Rasa asin memenuhi mulutku, membuatku tak bisa membedakan mana air laut dan mana air mata.

Perutku mulai terasa sakit dan mencengkeram dengan kuat.

Aku menggelengkan kepala dan berusaha untuk tetap sadar. Demi anakku, aku harus bertahan hidup. "Jasper, angkat aku ke atas!" Aku berteriak sekuat tenaga ke arah kapal, tapi suaraku hampir tidak terdengar.

Salah satu pria di samping Jasper berteriak padaku, "Kalung itu adalah peninggalan ibunya Viola, Jessy. Tolong temukan dulu sebelum naik!"

Suaranya tidak terlalu keras, tetapi terdengar jelas di telingaku. Aku menatap Jasper yang berdiri di sana dengan kepala tertunduk. Jasper, apakah itu juga yang kamu pikirkan?

Mencari kalung di lautan seperti ini jelas sama saja dengan membiarkanku mati.

Tak disangka, Jasper datang dengan sebuah tongkat bambu. Bukannya menarikku keluar, dia malah mendorongku lebih jauh ke dalam laut. Jaraknya tidak jauh, aku bisa melihat jelas gerakan bibirnya yang tidak terucap.

"Patuhlah ...."

"Gluk ...."

"Gluk ...."

Aku mengambang sendirian dengan tak berdaya di laut dan berjuang untuk tetap bertahan hidup. Aku meraih erat-erat rumput laut yang melayang di sekitar, sementara air laut bercampur air mata memenuhi lidahku dengan rasa pahit.

Ada tarikan kuat dari dasar laut yang terus menyeretku ke bawah. Dengan sisa tekad untuk bertahan hidup, aku berusaha keras untuk naik ke permukaan.

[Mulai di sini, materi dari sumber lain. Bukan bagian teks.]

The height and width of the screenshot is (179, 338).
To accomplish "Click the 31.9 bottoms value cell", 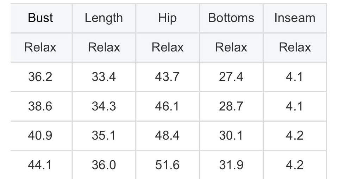I will click(231, 165).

Untungnya, aku berhasil menyelamatkan diriku sendiri. Aku terdampar di pantai dan tubuhku terkulai lemas. Namun, di bawahku, pasir pantai sudah berubah merah karena darah. Tenda-tenda yang sebelumnya berdiri di sekitar pantai sudah lenyap entah ke mana.

Aku hanya bisa menundukkan kepala dengan lemah. Betapa konyolnya diriku, masih berharap bahwa Jasper akan menyesal melihat keadaanku yang mengenaskan.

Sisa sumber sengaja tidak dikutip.